Re: Further on buffering huge text files
by dragonchild (Archbishop) on Mar 09, 2005 at 13:49 UTC
|
Let me understand this - you want to have the ability to turn a filter off, thus recalculating the display. So, if the current filter had removed actual lines 1-100 and you are looking at filtered line 115 (real line 215) and you turn the filter off, you need to go back 100 lines and redisplay real line 115? I don't think that's what you want.
The more intuitive thing to me would be to, when a filter is turned off, the filtered lines become available when the user scrolls to where the would-have-been-filtered lines are. The only change to the GUI is that you display filtered lines that now appear, keeping the center line still in the center. The way to do this is to have two buffers. This is going to be complicated, so bear with me.

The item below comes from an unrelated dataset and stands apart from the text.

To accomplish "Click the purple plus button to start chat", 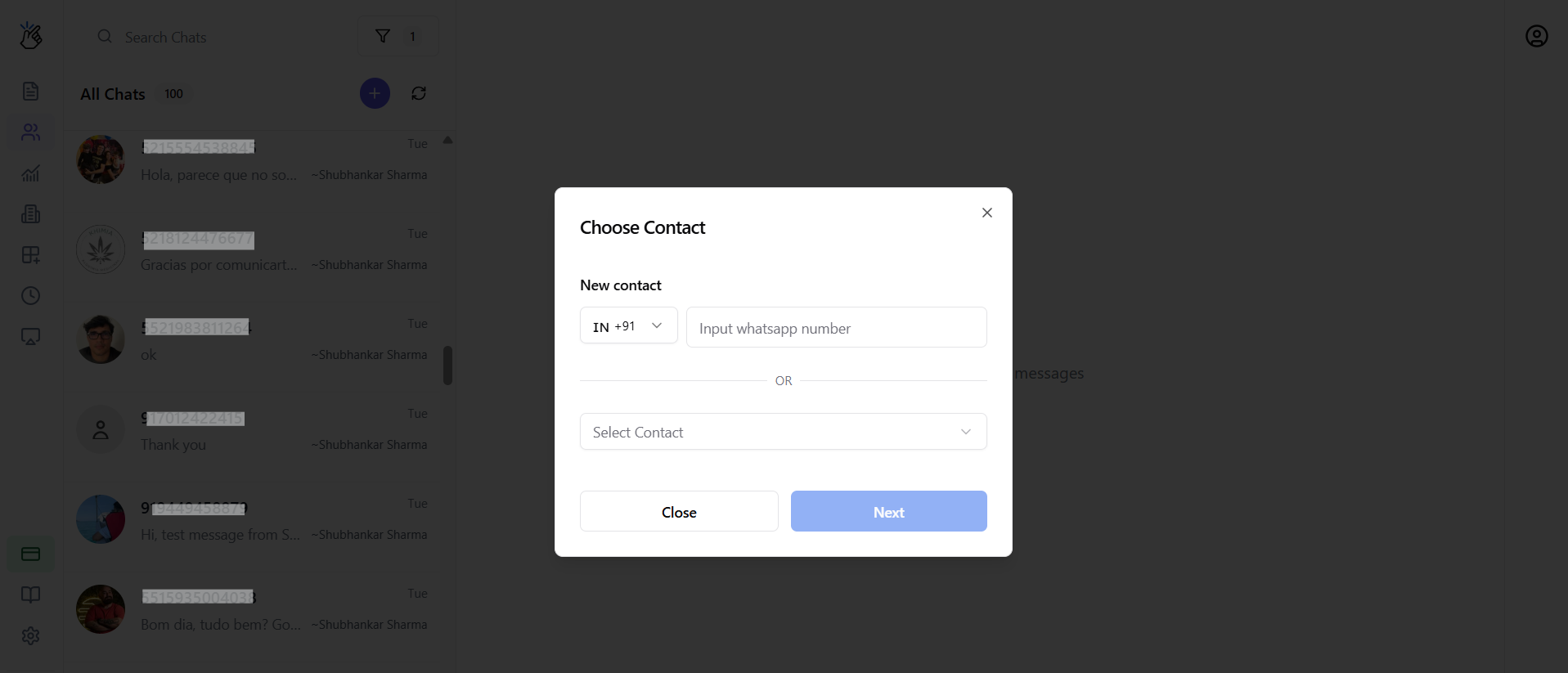I will pos(375,93).
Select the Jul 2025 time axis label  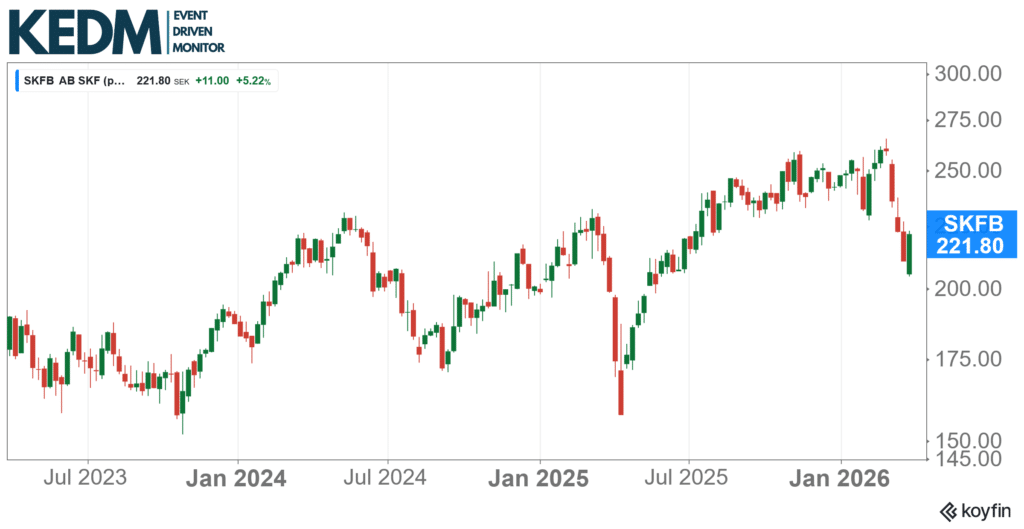689,478

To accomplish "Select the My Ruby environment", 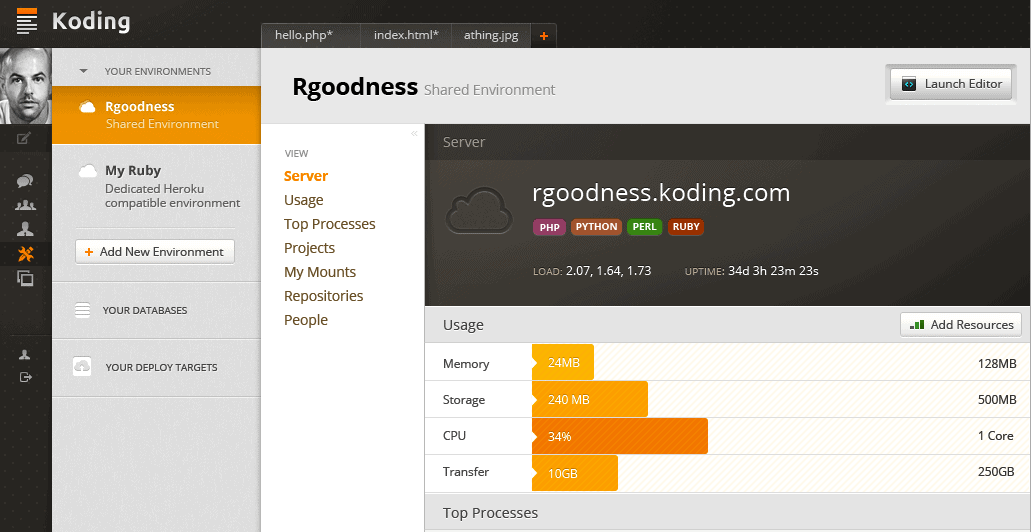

Let's say the GUI displays 21 lines - the line requested and 10 lines on either side. Your user has filters A and B turned on, filter C turned off, and asks to see line 115. So, you have to display lines 104-125, but showing only unfiltered lines. So, you pull in a line. $real_count increments. You try each filter in turn, even the ones that are turned off. You then mark which filters would hide this line. You also store the tell() for this line. (This will be used later.) Based on whether any active filter would hide the line, you increment $display_count. Keep doing this until you reach actual line 104. From here until display-able line 125, you keep doing the same thing, but you also add the actual line to the buffer of lines.
Now, you're going to have in memory two arrays: the first is a list of actual line numbers, which filters remove them and the tell() for the beginning of the line, starting from actual line #1 going to display-able line #125. You also have a buffer of lines from the file from actual line #104 going to display-able line #125.
To display, you go backwards through the first array, pulling out the first 21 actual line#'s that pass the filters. You then go into the second array, subtracting 104 from the indices, and get the actual data line. Put those in the buffer.
Now, when a filter is turned on or off, you just repeat the "To display" part - you already have all the data you need.
If scrolling happens, you have to determine if they're scrolling upwards or downards. If they're going upwards, you just have to grab the data starting at the top of the buffer (using the tell() data you stored before) and reading in the data from the file. You don't need to determine if the lines are buffered or not because you already know this. If scrolling happens downards, you're going to have to build up the information about each line.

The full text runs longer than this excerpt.